-------- Article
Thank you for any advice in advance.

I like the color and dynamic range I get with Epson velvet fine art paper for my landscapes and wanted to use it for my 17" roll feed on my Espon SureColor P800. However, they don't make that paper in rolls. I'm printing 17"x30" and longer for some pano's.
I bought the Canson discovery pack in 8.5x11 to test print on that using the correct icc profile for each paper that I can get in 17 inch rolls. I have found that using the icc profile for the paper I loaded - BKF Rives - it came out with less color (not as rich) and looks a bit flat with the detail, if that makes sense. However it was the new icc profile for this paper and I am using the old style paper, that might be a problem too?
My question, can I use BFK Rives paper with the Epson Velvet fine Art paper icc profile instead of the BFK Rives icc profile to get that same look I like on the Epson paper? I don't understand why I am using a different icc profile for each paper I load? I have not used any other paper yet because I'm thinking of printing on the other rag test paper using the Epson icc profile instead. Is this a bad idea? I know rag papers vary with texture, color, thickness, etc and that will have an impact on the final look, so maybe this paper is "this look" and I need to test all papers with each correct icc profile before I jump to any conclusions.
----------------
-------- Given material
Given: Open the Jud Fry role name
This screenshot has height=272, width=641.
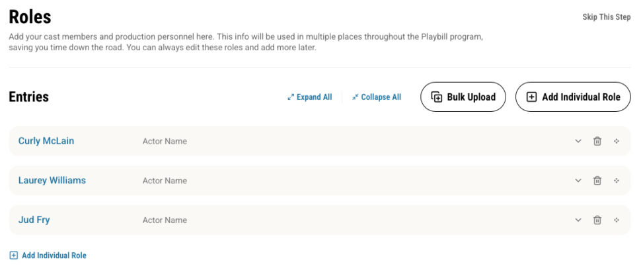Looking at the screenshot, I should pos(34,220).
----------------
= What to do =
(a) Please retype the post about paper and ICC profiles, starting with "My question, can" and going on through "to any conclusions.".
(b) Continue the post about paper and ICC profiles from the point where it stops.

= Exercise answers =
(a)
My question, can I use BFK Rives paper with the Epson Velvet fine Art paper icc profile instead of the BFK Rives icc profile to get that same look I like on the Epson paper? I don't understand why I am using a different icc profile for each paper I load? I have not used any other paper yet because I'm thinking of printing on the other rag test paper using the Epson icc profile instead. Is this a bad idea? I know rag papers vary with texture, color, thickness, etc and that will have an impact on the final look, so maybe this paper is "this look" and I need to test all papers with each correct icc profile before I jump to any conclusions.

(b)
I'm following RedRiver instructions to print using CS6 on my mac. I let Photoshop control the color using the icc profile and a few other options offered like black point compensation and match print colors when printing.
I apologize for sounding like an idiot, but I am new to the printing world and I am confused and holding off on my test printing until I find answers. For now I feel I am just wasting ink, paper, and time until I have a better understanding of what to do. Thanks again for any help with my lack of knowledge.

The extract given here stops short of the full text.